Instructions for the task: Starting at the line holding "The width and height of the screenshot is (1756, 1030)." and finishing at the line holding "You are a GUI", transcribe the material exactly, keeping both ends but no pictures.

★ ★ ★ ★ ★ ★ ★

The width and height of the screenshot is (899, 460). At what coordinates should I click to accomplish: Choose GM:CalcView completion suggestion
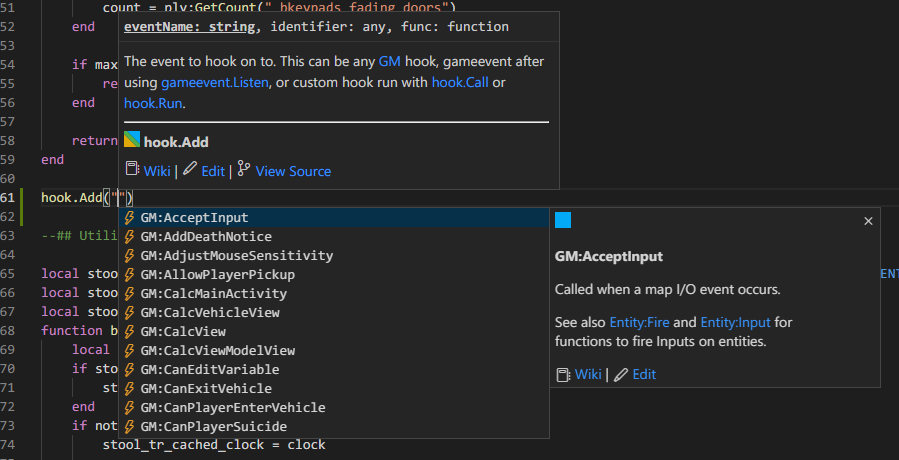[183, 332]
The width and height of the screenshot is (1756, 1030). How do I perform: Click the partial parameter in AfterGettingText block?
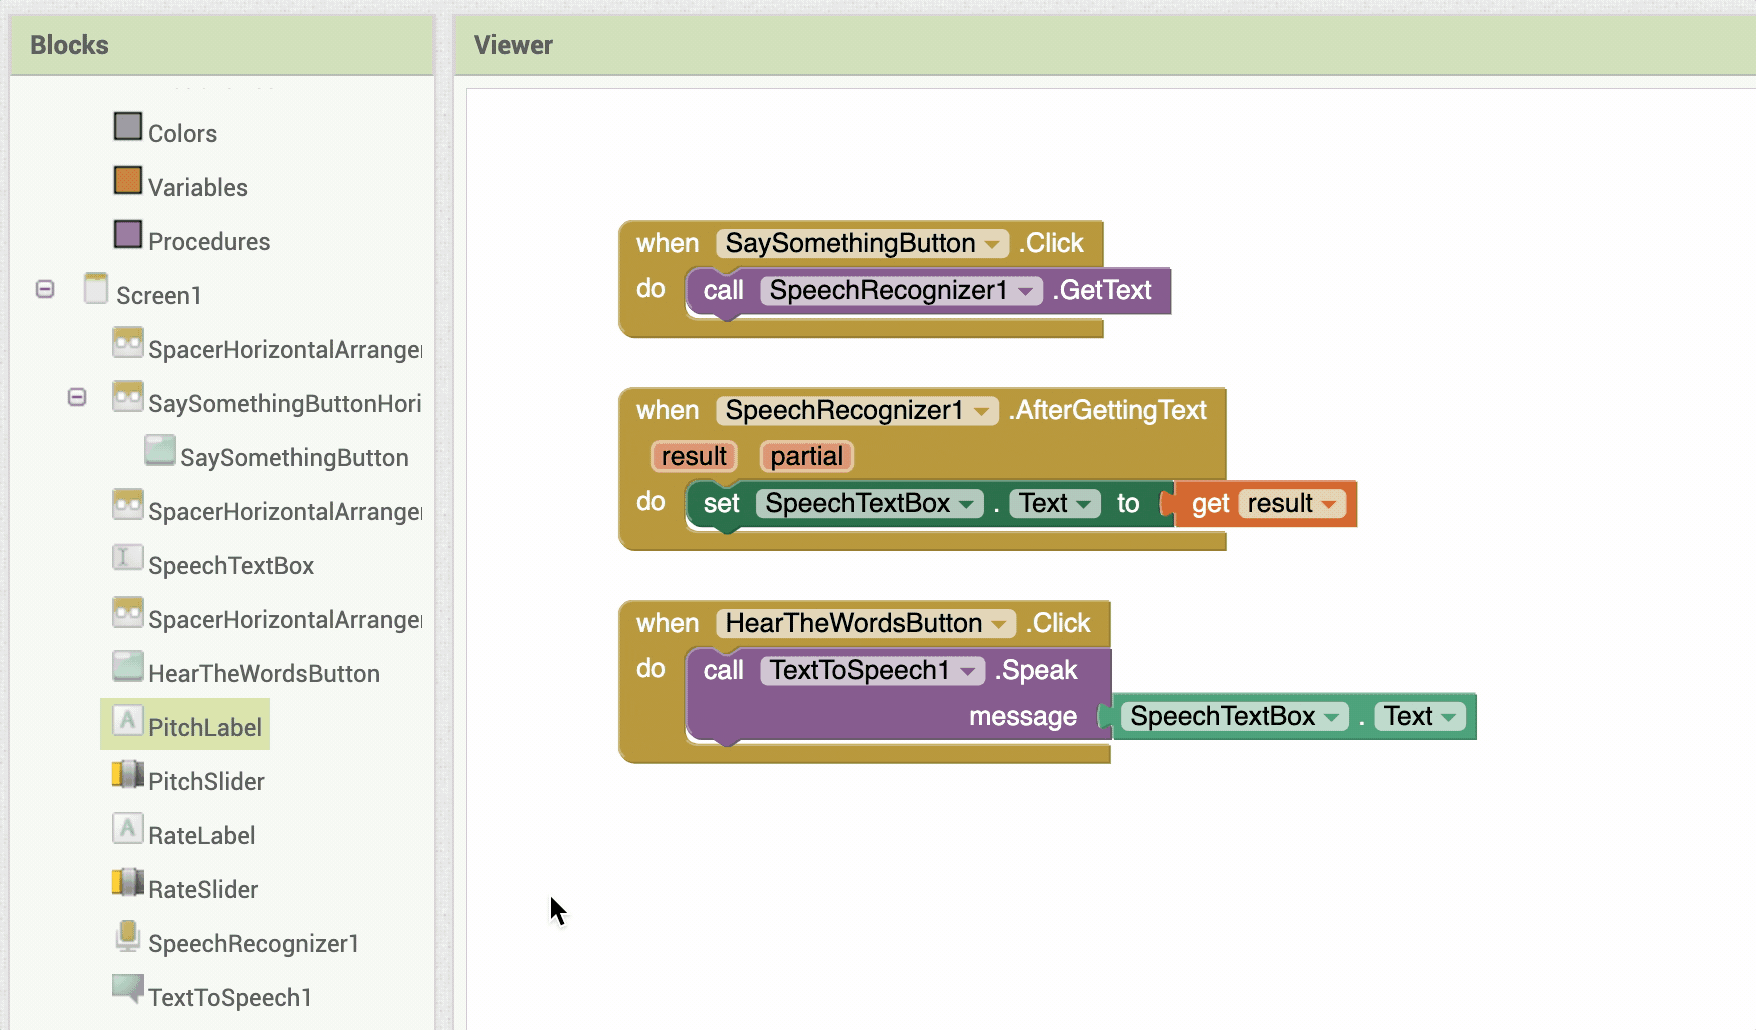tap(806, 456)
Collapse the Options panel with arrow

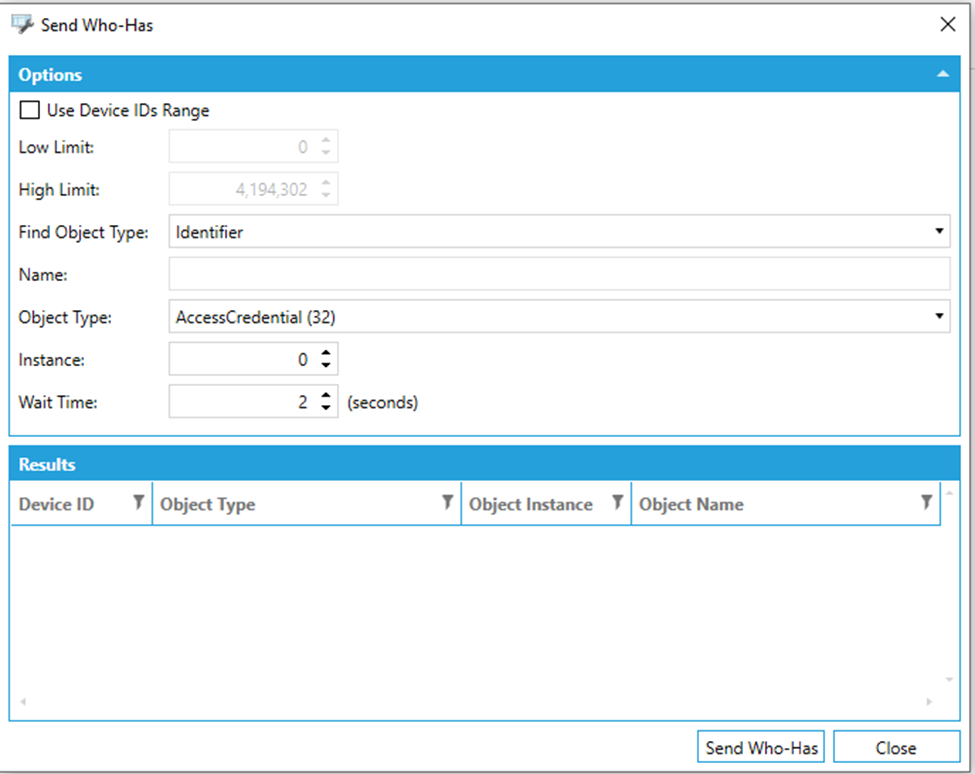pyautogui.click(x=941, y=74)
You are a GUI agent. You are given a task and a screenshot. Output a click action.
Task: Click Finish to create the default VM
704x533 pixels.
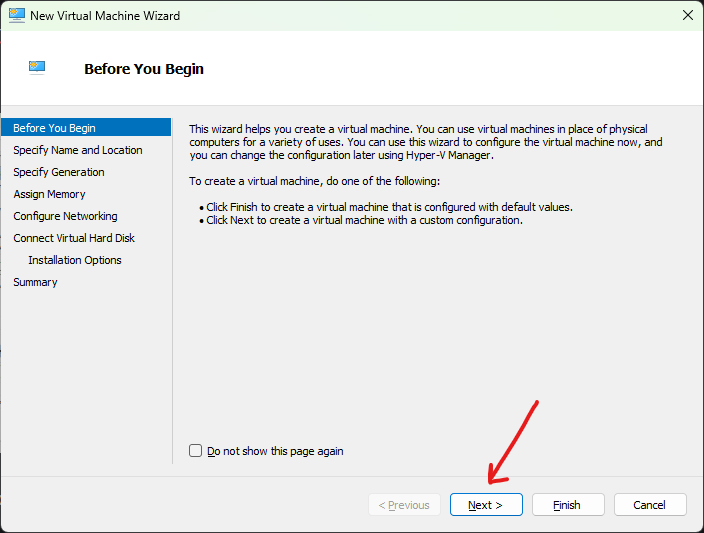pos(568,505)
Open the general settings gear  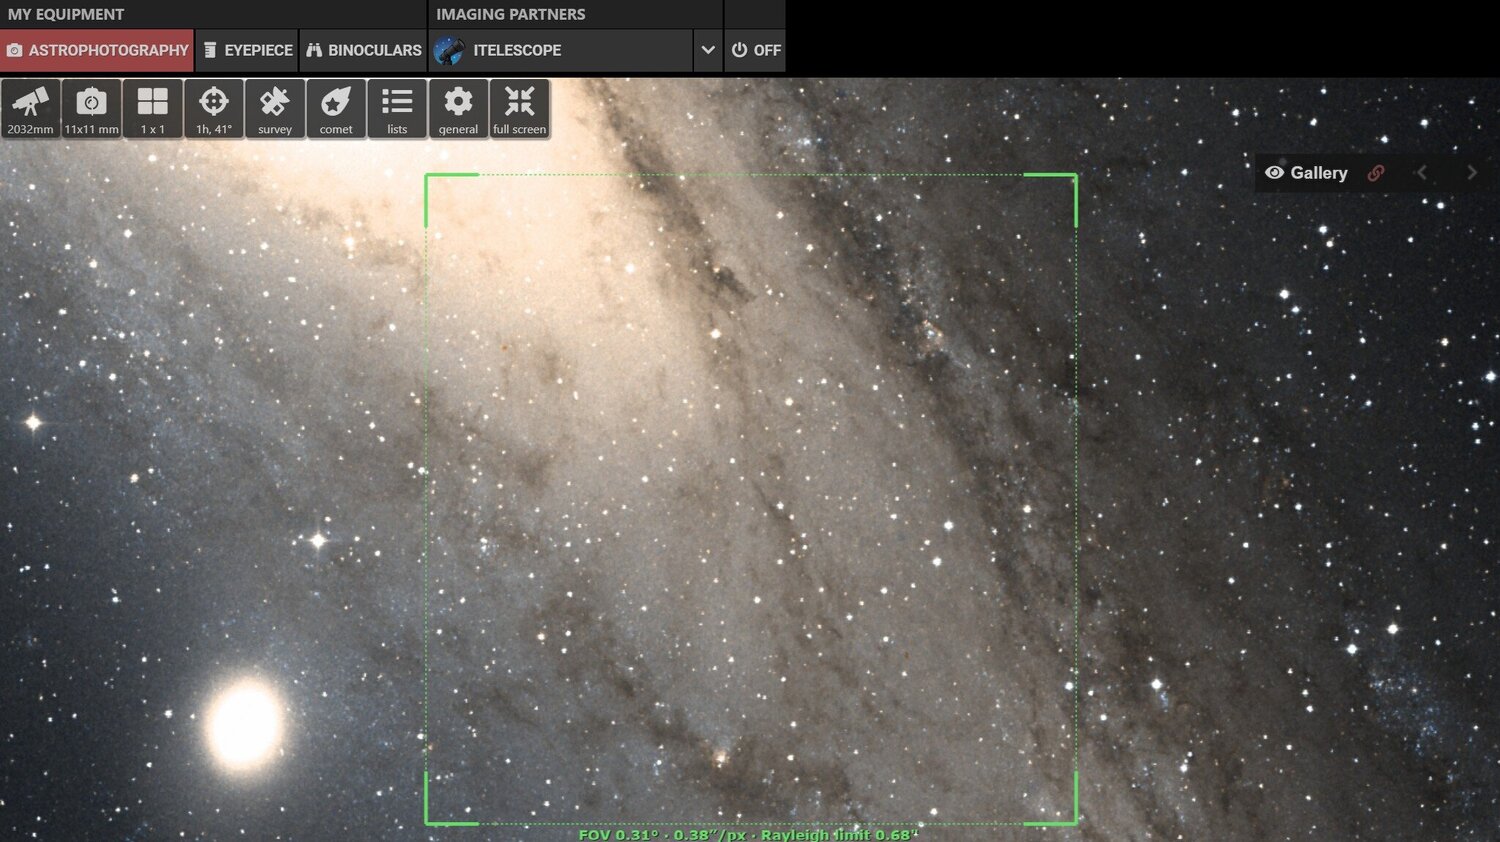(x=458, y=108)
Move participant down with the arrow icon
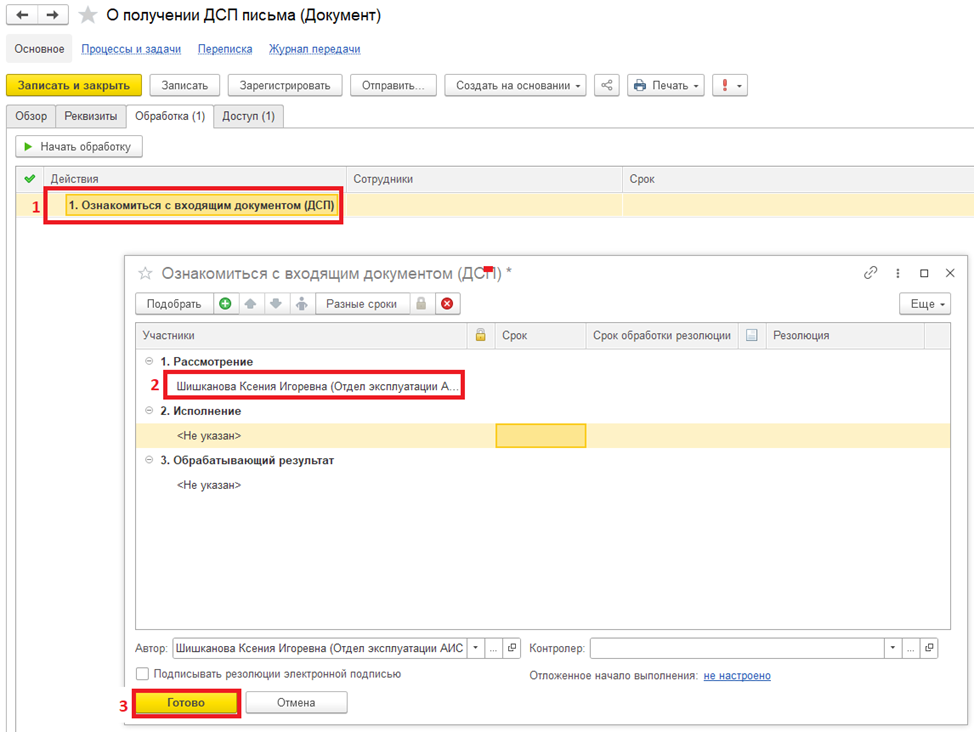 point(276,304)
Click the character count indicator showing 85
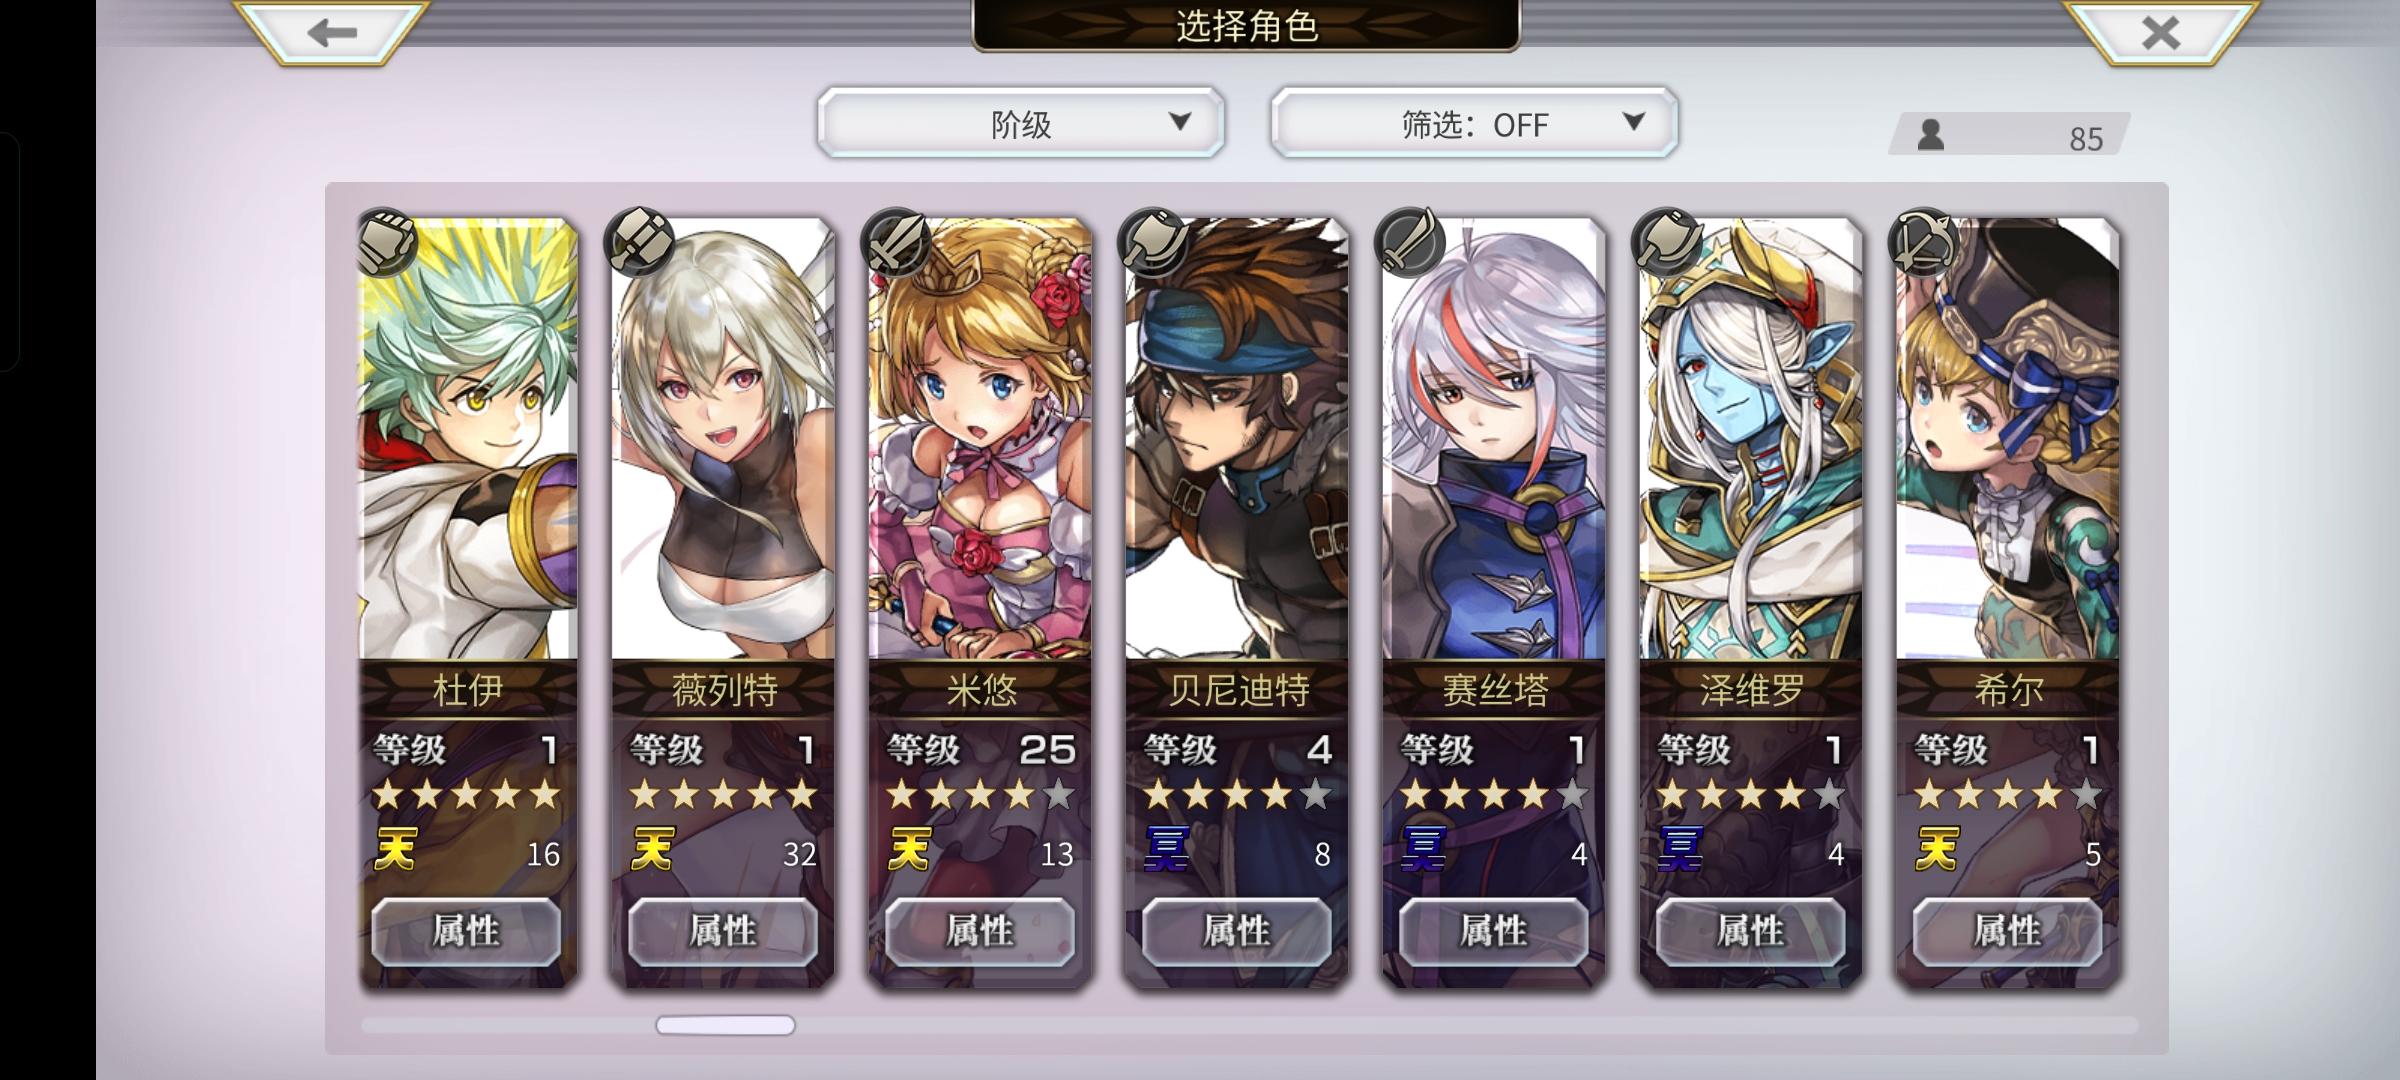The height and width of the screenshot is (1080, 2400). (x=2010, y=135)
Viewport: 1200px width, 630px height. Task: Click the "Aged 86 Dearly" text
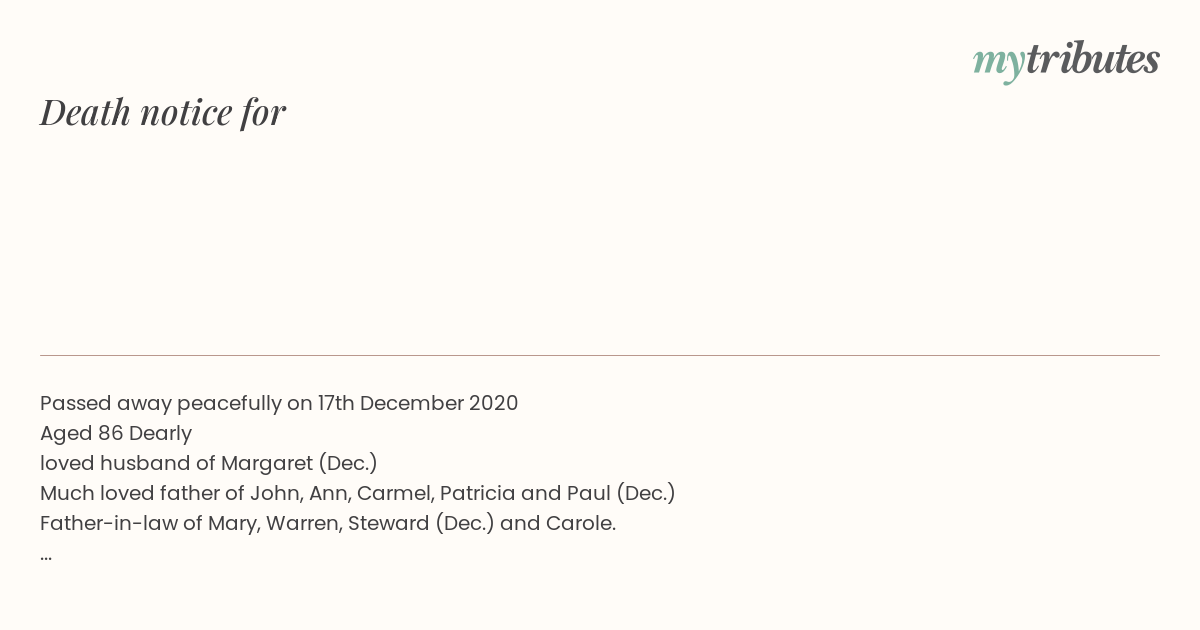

★ ★ ★ ★ ★ ★ ★

Answer:
The width and height of the screenshot is (1756, 1030). How do I perform: Click the partial parameter in AfterGettingText block?
tap(806, 456)
Collapse the Options panel with arrow

pyautogui.click(x=941, y=74)
You are a GUI agent. You are given a task and a screenshot. Output a click action.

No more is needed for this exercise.